## Consigne
Recopiez à l'identique le passage du texte sur la frèche qui commence par « la frèche : en » et se poursuit jusqu'à « Monde Rural, 1997) ».

## Texte à lire
Voici un exemple d’un impôt détesté entre tous, détesté parce qu’il impliquait de s’entendre collectivement pour le payer. Il en résultait des litiges entre voisins, et nous allons en décourir un aujourd’hui.
la frèche : en Anjou, en Touraine et en Poitou, rentes féodales solidaires, c’est-à-dire les plus gênantes et les plus détestées de toutes, à cause des difficultés qu’elles entraînaient constemment entre confrècheur qui vivaient en indivis. On écrit aussi fresche. On les appelle aussi tenues. (M. Lachiver, Dict. du Monde Rural, 1997)

(Entrées pour repérer du texte et des éléments)
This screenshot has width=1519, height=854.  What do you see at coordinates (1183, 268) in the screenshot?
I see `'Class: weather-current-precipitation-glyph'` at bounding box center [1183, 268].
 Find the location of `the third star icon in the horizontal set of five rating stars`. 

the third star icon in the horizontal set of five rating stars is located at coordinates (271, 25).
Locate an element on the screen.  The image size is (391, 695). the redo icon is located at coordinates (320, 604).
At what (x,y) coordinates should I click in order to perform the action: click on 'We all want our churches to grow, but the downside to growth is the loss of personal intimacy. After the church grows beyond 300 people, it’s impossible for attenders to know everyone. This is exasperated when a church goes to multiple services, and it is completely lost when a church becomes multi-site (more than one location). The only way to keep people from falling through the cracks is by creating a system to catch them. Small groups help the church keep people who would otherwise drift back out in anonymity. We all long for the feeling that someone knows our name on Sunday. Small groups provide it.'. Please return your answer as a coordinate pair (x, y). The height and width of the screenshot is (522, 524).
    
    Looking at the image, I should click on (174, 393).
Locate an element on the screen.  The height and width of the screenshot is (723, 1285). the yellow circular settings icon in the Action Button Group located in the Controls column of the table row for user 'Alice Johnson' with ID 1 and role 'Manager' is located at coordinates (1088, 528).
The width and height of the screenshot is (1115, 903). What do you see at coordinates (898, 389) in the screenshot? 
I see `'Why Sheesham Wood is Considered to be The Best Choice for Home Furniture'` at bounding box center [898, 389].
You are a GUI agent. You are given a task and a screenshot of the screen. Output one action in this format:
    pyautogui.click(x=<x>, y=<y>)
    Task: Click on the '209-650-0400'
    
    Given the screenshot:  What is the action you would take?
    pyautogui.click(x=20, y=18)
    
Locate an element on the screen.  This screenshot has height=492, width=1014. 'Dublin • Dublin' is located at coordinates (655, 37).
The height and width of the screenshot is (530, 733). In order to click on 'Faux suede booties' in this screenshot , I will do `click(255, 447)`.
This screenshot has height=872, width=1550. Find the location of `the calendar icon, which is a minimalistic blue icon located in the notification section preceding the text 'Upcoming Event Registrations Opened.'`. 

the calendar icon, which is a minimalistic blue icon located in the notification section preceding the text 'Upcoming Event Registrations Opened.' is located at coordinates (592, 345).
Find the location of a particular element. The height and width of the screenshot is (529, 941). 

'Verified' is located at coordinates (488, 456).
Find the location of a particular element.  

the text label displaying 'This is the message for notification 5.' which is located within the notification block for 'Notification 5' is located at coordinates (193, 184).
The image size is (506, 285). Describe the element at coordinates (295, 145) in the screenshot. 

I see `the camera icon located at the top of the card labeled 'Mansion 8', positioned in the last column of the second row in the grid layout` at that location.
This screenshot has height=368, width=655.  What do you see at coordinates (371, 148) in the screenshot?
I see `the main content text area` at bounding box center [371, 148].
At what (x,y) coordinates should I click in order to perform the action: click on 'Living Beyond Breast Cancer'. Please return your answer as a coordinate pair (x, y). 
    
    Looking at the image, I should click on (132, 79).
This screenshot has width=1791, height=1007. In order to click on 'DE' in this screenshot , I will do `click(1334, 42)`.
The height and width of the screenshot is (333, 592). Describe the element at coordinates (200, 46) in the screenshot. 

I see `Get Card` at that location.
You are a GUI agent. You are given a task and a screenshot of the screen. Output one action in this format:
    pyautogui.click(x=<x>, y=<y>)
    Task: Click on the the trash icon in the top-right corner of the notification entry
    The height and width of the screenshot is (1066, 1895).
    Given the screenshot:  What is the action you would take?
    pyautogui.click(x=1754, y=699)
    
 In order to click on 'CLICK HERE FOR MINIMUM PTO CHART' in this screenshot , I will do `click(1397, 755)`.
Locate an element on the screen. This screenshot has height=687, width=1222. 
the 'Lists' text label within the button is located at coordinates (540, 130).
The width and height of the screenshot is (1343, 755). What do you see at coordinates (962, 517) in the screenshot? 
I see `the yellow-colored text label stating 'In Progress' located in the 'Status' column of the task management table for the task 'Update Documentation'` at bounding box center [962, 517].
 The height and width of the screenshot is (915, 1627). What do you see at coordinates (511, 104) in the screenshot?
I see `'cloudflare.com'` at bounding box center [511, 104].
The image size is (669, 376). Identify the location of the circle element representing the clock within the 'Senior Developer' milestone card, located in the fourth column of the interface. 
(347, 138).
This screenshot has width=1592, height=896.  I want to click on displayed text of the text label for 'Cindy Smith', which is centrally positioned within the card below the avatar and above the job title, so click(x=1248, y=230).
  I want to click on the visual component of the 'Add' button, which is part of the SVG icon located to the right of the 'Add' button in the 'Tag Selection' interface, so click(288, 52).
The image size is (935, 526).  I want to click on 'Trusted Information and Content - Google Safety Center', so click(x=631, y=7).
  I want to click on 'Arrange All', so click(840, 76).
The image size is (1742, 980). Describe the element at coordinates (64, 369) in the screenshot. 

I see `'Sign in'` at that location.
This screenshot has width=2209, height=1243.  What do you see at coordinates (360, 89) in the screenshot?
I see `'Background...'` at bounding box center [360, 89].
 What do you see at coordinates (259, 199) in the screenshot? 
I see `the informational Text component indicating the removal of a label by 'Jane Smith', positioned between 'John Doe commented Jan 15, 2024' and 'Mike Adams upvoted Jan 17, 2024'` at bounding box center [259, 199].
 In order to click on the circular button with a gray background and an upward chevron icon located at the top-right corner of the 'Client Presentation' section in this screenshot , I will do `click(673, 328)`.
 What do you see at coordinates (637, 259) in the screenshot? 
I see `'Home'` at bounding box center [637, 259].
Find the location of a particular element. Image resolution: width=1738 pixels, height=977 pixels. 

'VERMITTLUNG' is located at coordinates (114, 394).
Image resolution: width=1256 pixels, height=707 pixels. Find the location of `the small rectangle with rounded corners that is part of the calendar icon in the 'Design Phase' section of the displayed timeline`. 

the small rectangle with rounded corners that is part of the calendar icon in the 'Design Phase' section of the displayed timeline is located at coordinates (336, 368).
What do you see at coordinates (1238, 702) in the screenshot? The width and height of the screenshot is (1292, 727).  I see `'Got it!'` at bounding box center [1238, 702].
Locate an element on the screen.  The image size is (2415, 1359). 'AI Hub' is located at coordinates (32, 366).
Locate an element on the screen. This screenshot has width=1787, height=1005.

## Résultat
la frèche : en Anjou, en Touraine et en Poitou, rentes féodales solidaires, c’est-à-dire les plus gênantes et les plus détestées de toutes, à cause des difficultés qu’elles entraînaient constemment entre confrècheur qui vivaient en indivis. On écrit aussi fresche. On les appelle aussi tenues. (M. Lachiver, Dict. du Monde Rural, 1997)